TASK BRIEF:
Output all entries verbatim.

** Opening RECORDS SUPPLIED block **

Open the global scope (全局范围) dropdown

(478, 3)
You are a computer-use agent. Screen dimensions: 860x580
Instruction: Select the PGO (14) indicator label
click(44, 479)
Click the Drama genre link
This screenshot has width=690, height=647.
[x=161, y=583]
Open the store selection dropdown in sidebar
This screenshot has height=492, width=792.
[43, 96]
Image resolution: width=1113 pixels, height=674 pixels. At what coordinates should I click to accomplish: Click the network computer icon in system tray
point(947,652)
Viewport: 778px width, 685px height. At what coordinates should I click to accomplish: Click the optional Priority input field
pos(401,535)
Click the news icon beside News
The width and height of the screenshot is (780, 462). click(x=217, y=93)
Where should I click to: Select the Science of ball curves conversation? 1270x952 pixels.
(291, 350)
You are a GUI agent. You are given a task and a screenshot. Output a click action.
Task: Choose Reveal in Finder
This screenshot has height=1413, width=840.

** Closing RECORDS SUPPLIED block **

REPLY:
Open the global scope (全局范围) dropdown

(478, 3)
You are a computer-use agent. Screen dimensions: 860x580
Instruction: Select the PGO (14) indicator label
click(44, 479)
Click the Drama genre link
This screenshot has width=690, height=647.
[x=161, y=583]
Open the store selection dropdown in sidebar
This screenshot has height=492, width=792.
[43, 96]
Image resolution: width=1113 pixels, height=674 pixels. At what coordinates should I click to accomplish: Click the network computer icon in system tray
point(947,652)
Viewport: 778px width, 685px height. At what coordinates should I click to accomplish: Click the optional Priority input field
pos(401,535)
Click the news icon beside News
The width and height of the screenshot is (780, 462). click(x=217, y=93)
Where should I click to: Select the Science of ball curves conversation? 1270x952 pixels.
(291, 350)
You are a GUI agent. You are given a task and a screenshot. Output a click action.
Task: Choose Reveal in Finder
This screenshot has height=1413, width=840.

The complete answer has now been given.